Each entry below should be output exactly, apart from its images.

## Supplied records
※ ※ ※
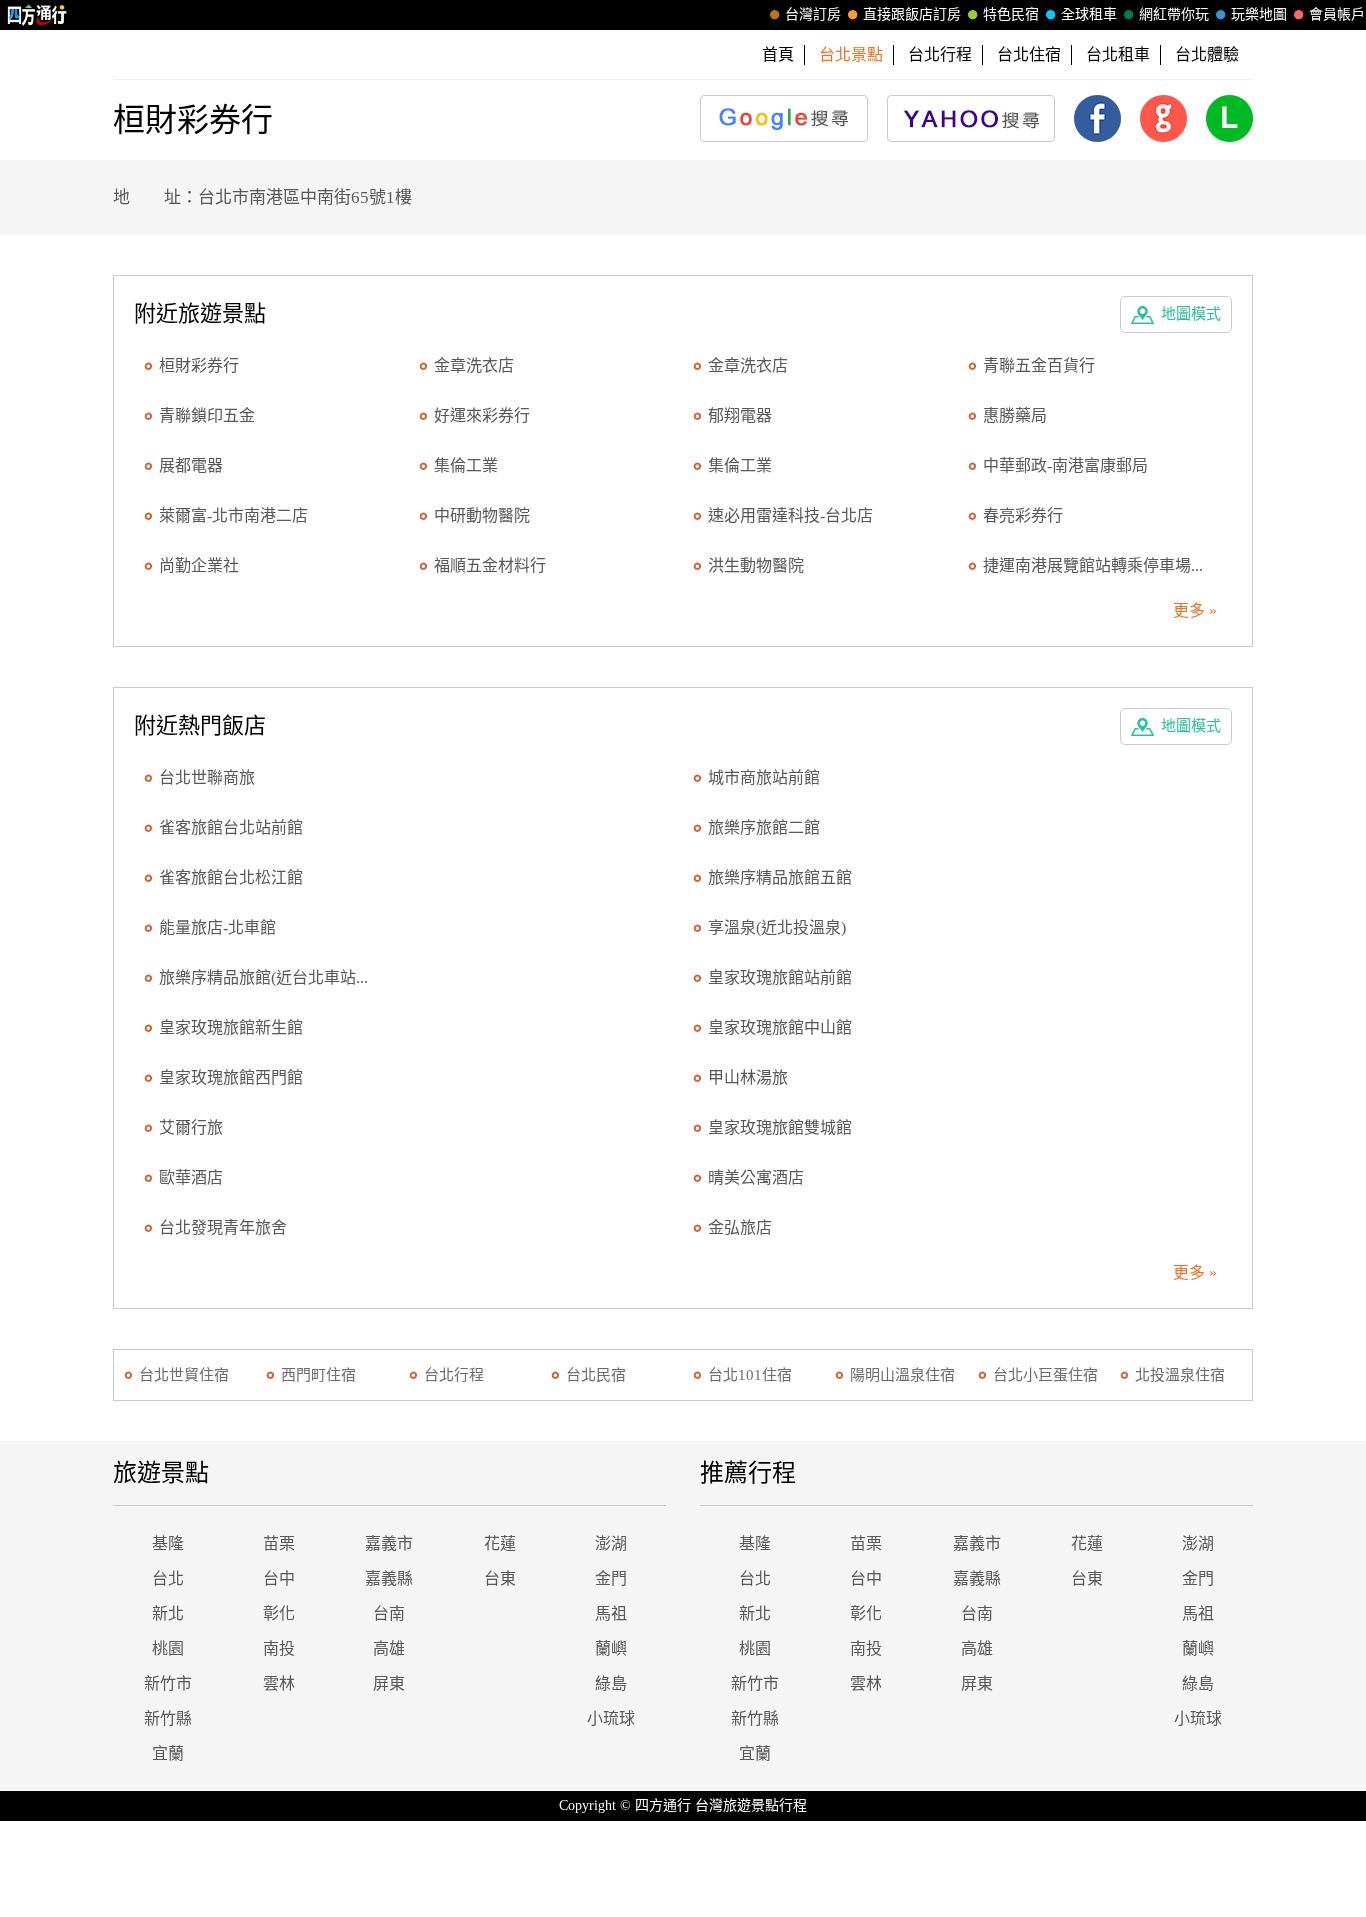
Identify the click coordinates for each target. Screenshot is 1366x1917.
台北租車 (1118, 54)
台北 (168, 1578)
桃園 (168, 1648)
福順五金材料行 (490, 565)
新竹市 (168, 1683)
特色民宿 (1011, 14)
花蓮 (500, 1543)
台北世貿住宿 (184, 1375)
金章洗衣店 (474, 365)
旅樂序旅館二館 (764, 827)
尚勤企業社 (199, 565)
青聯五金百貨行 (1039, 365)
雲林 (279, 1683)
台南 (389, 1613)
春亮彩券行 (1023, 515)
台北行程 (940, 54)
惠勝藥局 (1015, 415)
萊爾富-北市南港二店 (233, 515)
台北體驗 (1207, 54)
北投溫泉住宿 (1180, 1375)
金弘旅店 (740, 1227)
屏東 (389, 1683)
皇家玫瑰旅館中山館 (780, 1027)
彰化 (279, 1613)
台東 (500, 1578)
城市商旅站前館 (764, 777)
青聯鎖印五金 (207, 415)
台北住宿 (1029, 54)
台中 (279, 1578)
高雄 (389, 1648)
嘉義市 (389, 1543)
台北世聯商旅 (207, 777)
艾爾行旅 (191, 1127)
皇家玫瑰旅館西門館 (231, 1077)
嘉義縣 (389, 1578)
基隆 (168, 1543)
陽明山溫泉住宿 (902, 1375)
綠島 (611, 1683)
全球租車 (1089, 14)
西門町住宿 (318, 1375)
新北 (168, 1613)
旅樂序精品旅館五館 (780, 877)
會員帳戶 (1337, 14)
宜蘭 (168, 1753)
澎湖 (611, 1543)
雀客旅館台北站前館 (231, 827)
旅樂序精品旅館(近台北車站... (263, 977)
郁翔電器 (740, 415)
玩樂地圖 (1259, 14)
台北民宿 (596, 1375)
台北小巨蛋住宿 (1045, 1375)
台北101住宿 (750, 1375)
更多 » (1195, 610)
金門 (611, 1578)
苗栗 (279, 1543)
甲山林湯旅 (748, 1077)
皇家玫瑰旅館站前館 (780, 977)
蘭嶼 (611, 1648)
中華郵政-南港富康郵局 (1065, 465)
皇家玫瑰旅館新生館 (231, 1027)
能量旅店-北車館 (217, 927)
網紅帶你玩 (1174, 14)
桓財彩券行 (199, 365)
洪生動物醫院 (756, 565)
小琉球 (611, 1718)
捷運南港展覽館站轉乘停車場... (1093, 565)
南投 (279, 1648)
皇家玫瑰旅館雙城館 (780, 1127)
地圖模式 (1191, 314)
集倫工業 (466, 465)
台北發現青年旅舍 (223, 1227)
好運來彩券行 (482, 415)
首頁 (778, 54)
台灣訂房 (813, 14)
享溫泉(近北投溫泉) (777, 927)
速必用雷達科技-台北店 (790, 515)
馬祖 (611, 1613)
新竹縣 (168, 1718)
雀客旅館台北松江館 (231, 877)
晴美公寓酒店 (756, 1177)
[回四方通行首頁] (37, 15)
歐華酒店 (191, 1177)
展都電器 (191, 465)
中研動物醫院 (482, 515)
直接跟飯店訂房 (912, 14)
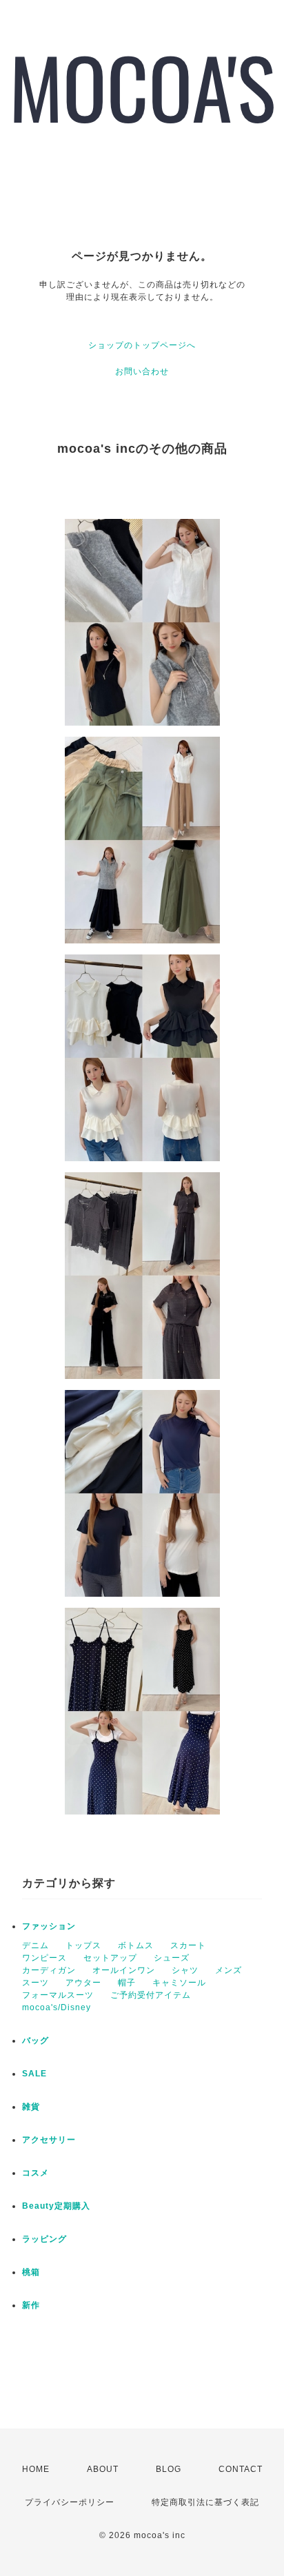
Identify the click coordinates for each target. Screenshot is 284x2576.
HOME (36, 2469)
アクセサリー (49, 2140)
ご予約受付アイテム (150, 1995)
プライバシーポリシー (69, 2502)
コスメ (35, 2173)
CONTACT (241, 2469)
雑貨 (31, 2107)
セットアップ (110, 1958)
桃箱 (31, 2272)
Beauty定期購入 (56, 2206)
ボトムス (136, 1945)
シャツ (185, 1970)
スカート (188, 1945)
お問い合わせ (142, 371)
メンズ (228, 1970)
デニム (35, 1945)
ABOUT (103, 2469)
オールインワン (123, 1970)
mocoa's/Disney (56, 2007)
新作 (31, 2305)
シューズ (172, 1958)
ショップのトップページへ (142, 345)
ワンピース (44, 1958)
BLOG (168, 2469)
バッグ (35, 2040)
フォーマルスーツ (58, 1995)
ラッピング (44, 2239)
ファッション (49, 1926)
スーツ (35, 1982)
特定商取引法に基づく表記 (205, 2502)
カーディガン (49, 1970)
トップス (83, 1945)
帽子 (127, 1982)
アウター (83, 1982)
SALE (34, 2073)
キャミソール (179, 1982)
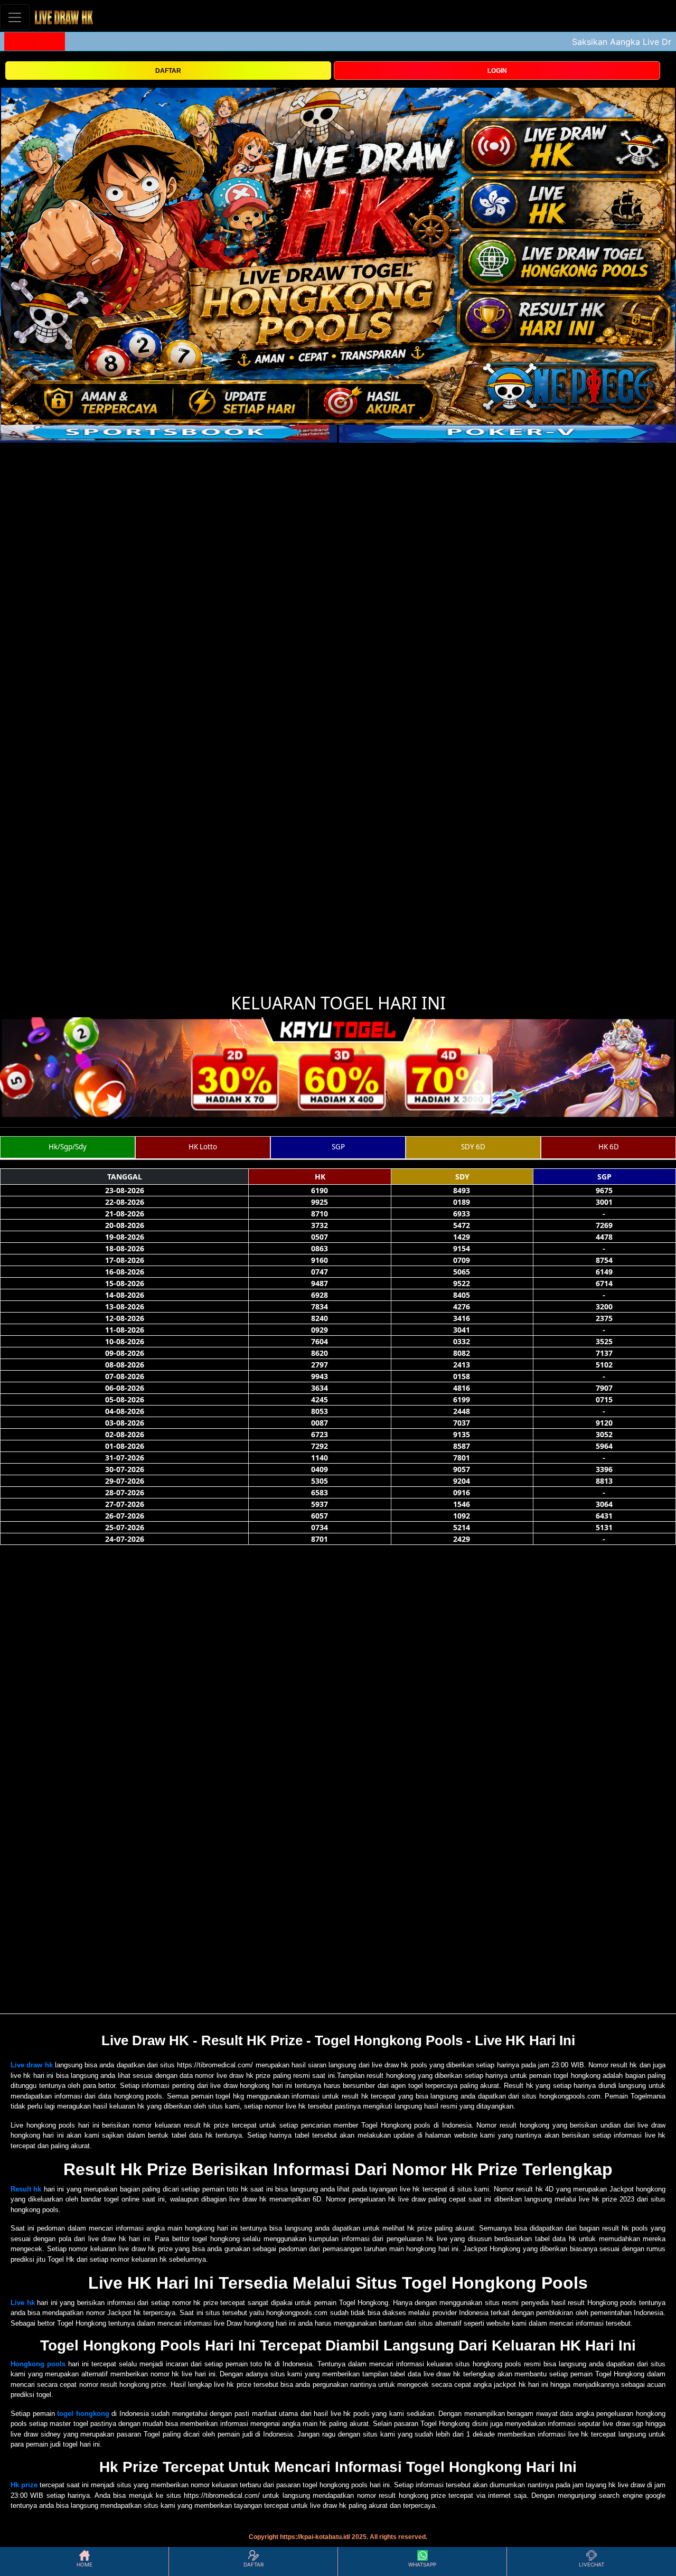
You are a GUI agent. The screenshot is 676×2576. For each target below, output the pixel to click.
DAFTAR (168, 70)
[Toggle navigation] (15, 17)
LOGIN (497, 70)
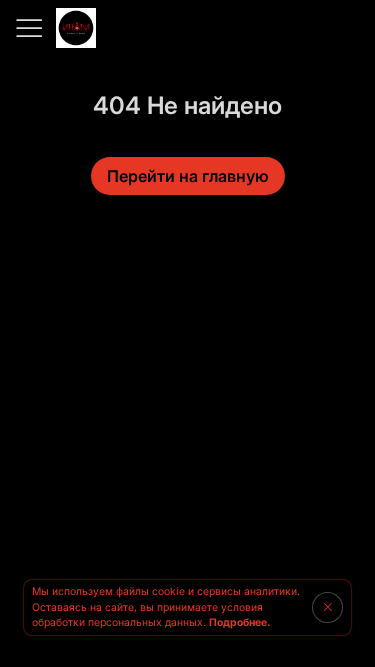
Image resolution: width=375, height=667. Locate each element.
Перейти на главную (188, 176)
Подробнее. (239, 622)
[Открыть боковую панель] (28, 28)
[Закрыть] (327, 607)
※ ※ ※
## Your response
Identify the click coordinates for each target. Screenshot is 1366x1917.
台北租車 (1118, 54)
台北 (168, 1578)
桃園 (168, 1648)
福順五金材料行 (490, 565)
新竹市 (168, 1683)
特色民宿 (1011, 14)
花蓮 (500, 1543)
台北世貿住宿 (184, 1375)
金章洗衣店 (474, 365)
旅樂序旅館二館 (764, 827)
尚勤企業社 (199, 565)
青聯五金百貨行 (1039, 365)
雲林 (279, 1683)
台南 (389, 1613)
春亮彩券行 (1023, 515)
台北行程 (940, 54)
惠勝藥局 (1015, 415)
萊爾富-北市南港二店 (233, 515)
台北體驗 (1207, 54)
北投溫泉住宿 (1180, 1375)
金弘旅店 (740, 1227)
屏東 (389, 1683)
皇家玫瑰旅館中山館 (780, 1027)
彰化 (279, 1613)
台東 (500, 1578)
城市商旅站前館 (764, 777)
青聯鎖印五金 (207, 415)
台北住宿 (1029, 54)
台中 (279, 1578)
高雄 (389, 1648)
嘉義市 (389, 1543)
台北世聯商旅 (207, 777)
艾爾行旅 (191, 1127)
皇家玫瑰旅館西門館 (231, 1077)
嘉義縣 (389, 1578)
基隆 (168, 1543)
陽明山溫泉住宿 (902, 1375)
綠島 (611, 1683)
全球租車 (1089, 14)
西門町住宿 (318, 1375)
新北 (168, 1613)
旅樂序精品旅館五館 (780, 877)
會員帳戶 (1337, 14)
宜蘭 (168, 1753)
澎湖 (611, 1543)
雀客旅館台北站前館 (231, 827)
旅樂序精品旅館(近台北車站... (263, 977)
郁翔電器 (740, 415)
玩樂地圖 (1259, 14)
台北民宿 (596, 1375)
台北小巨蛋住宿 (1045, 1375)
台北101住宿 (750, 1375)
更多 » (1195, 610)
金門 (611, 1578)
苗栗 (279, 1543)
甲山林湯旅 (748, 1077)
皇家玫瑰旅館站前館 (780, 977)
蘭嶼 (611, 1648)
中華郵政-南港富康郵局 (1065, 465)
皇家玫瑰旅館新生館 (231, 1027)
能量旅店-北車館 (217, 927)
網紅帶你玩 (1174, 14)
桓財彩券行 (199, 365)
洪生動物醫院 (756, 565)
小琉球 (611, 1718)
捷運南港展覽館站轉乘停車場... (1093, 565)
南投 (279, 1648)
皇家玫瑰旅館雙城館 (780, 1127)
地圖模式 (1191, 314)
集倫工業 (466, 465)
台北發現青年旅舍 (223, 1227)
好運來彩券行 (482, 415)
首頁 (778, 54)
台灣訂房 (813, 14)
享溫泉(近北投溫泉) (777, 927)
速必用雷達科技-台北店 (790, 515)
馬祖 (611, 1613)
新竹縣 (168, 1718)
雀客旅館台北松江館 (231, 877)
晴美公寓酒店 (756, 1177)
[回四方通行首頁] (37, 15)
歐華酒店 (191, 1177)
展都電器 (191, 465)
中研動物醫院 (482, 515)
直接跟飯店訂房 (912, 14)
Identify the click coordinates for each target. Screenshot is 284x2576.
HOME (36, 2469)
アクセサリー (49, 2140)
ご予約受付アイテム (150, 1995)
プライバシーポリシー (69, 2502)
コスメ (35, 2173)
CONTACT (241, 2469)
雑貨 (31, 2107)
セットアップ (110, 1958)
桃箱 (31, 2272)
Beauty定期購入 (56, 2206)
ボトムス (136, 1945)
シャツ (185, 1970)
スカート (188, 1945)
お問い合わせ (142, 371)
メンズ (228, 1970)
デニム (35, 1945)
ABOUT (103, 2469)
オールインワン (123, 1970)
mocoa's/Disney (56, 2007)
新作 (31, 2305)
シューズ (172, 1958)
ショップのトップページへ (142, 345)
ワンピース (44, 1958)
BLOG (168, 2469)
バッグ (35, 2040)
フォーマルスーツ (58, 1995)
ラッピング (44, 2239)
ファッション (49, 1926)
スーツ (35, 1982)
特定商取引法に基づく表記 (205, 2502)
カーディガン (49, 1970)
トップス (83, 1945)
帽子 (127, 1982)
アウター (83, 1982)
SALE (34, 2073)
キャミソール (179, 1982)
You are a GUI agent. The screenshot is 676×2576. For each target below, output the pixel to click.
DAFTAR (168, 70)
[Toggle navigation] (15, 17)
LOGIN (497, 70)
Image resolution: width=375, height=667. Locate each element.
Перейти на главную (188, 176)
Подробнее. (239, 622)
[Открыть боковую панель] (28, 28)
[Закрыть] (327, 607)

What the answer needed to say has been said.